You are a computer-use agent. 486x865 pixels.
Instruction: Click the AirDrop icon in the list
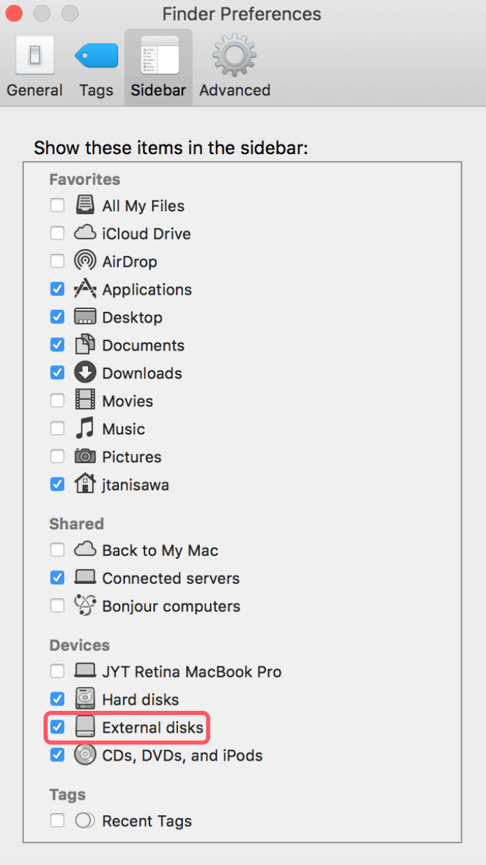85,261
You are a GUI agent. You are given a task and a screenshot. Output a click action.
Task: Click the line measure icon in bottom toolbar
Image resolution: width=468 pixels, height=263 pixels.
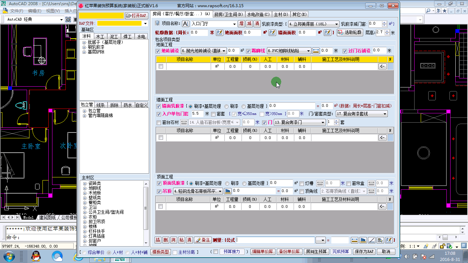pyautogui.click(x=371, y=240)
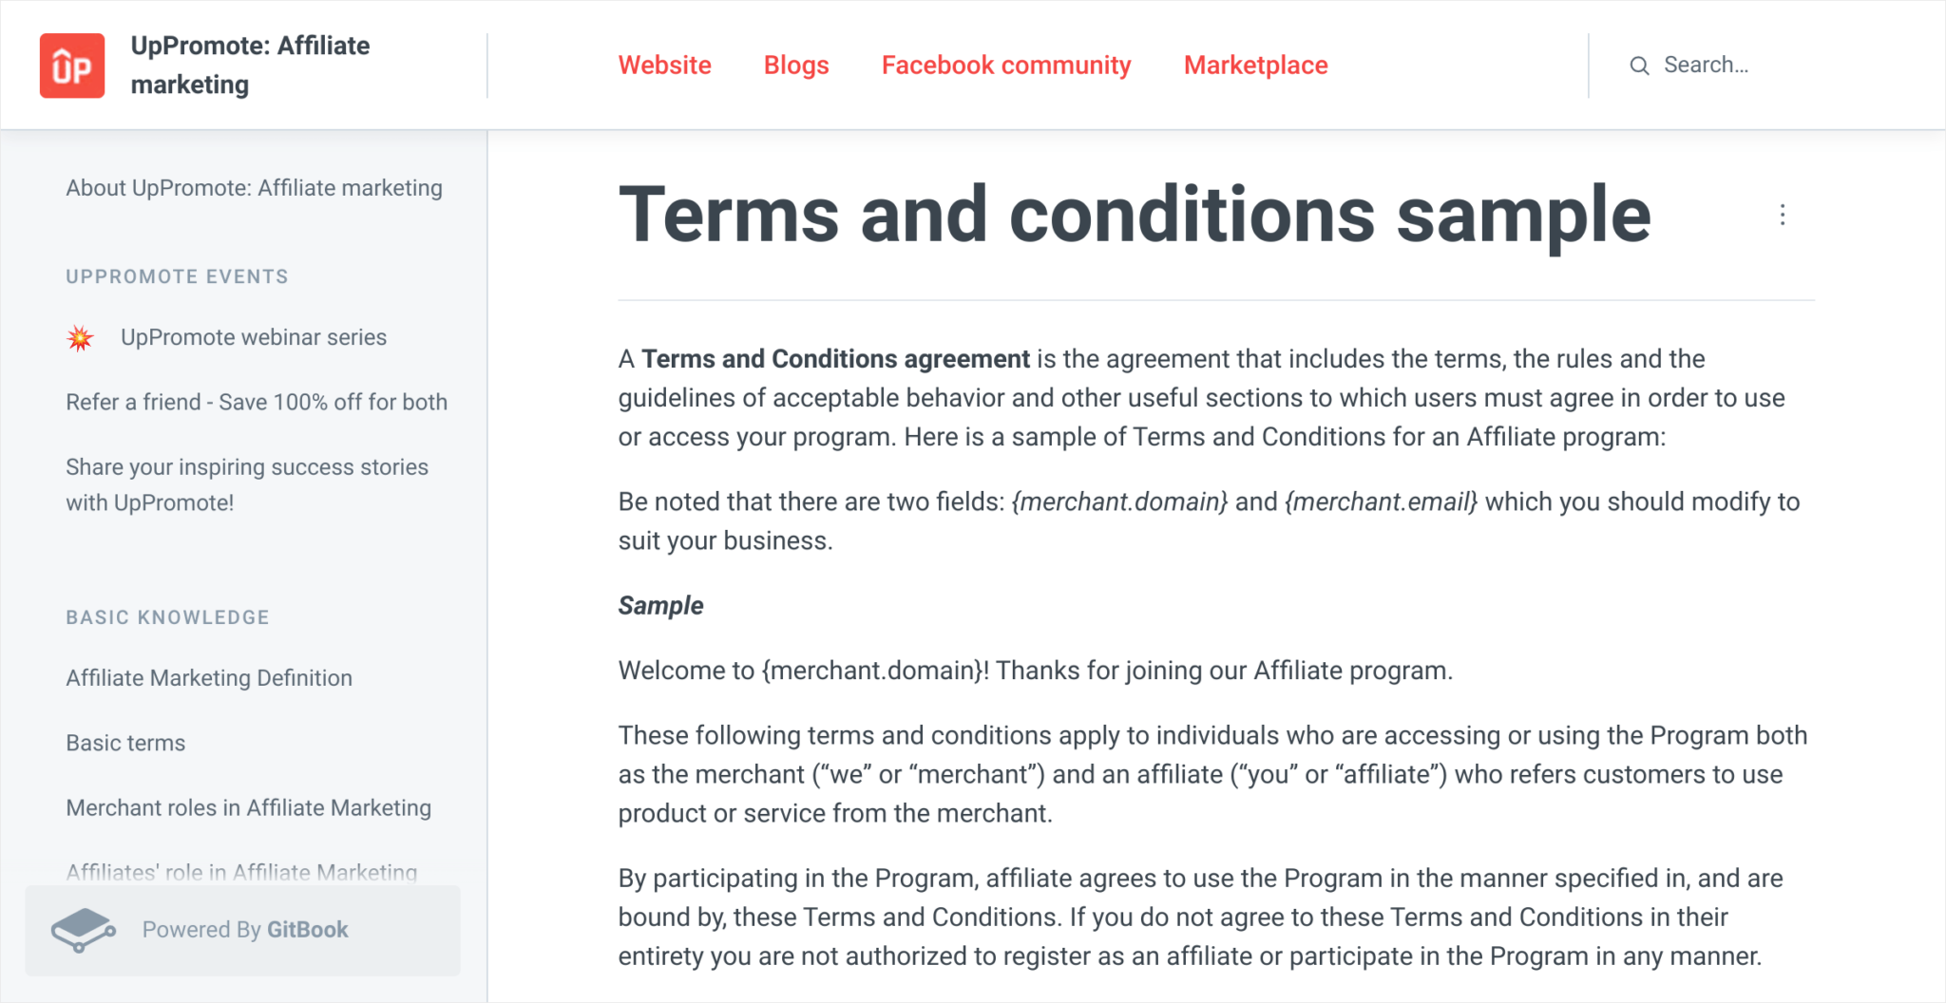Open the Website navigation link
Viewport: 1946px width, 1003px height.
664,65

.....

**ABOUT THIS EXERCISE:**
Write out exactly the lines from the one containing "Instruction: Click the" through the end of the records above, both included, leaving all pictures out.

**FINAL ANSWER:**
Instruction: Click the AirDrop icon in the list
85,261
You are a GUI agent. You are given a task and a screenshot. Output a click action.
Task: Click the line measure icon in bottom toolbar
Image resolution: width=468 pixels, height=263 pixels.
pyautogui.click(x=371, y=240)
Open the Website navigation link
Viewport: 1946px width, 1003px height.
664,65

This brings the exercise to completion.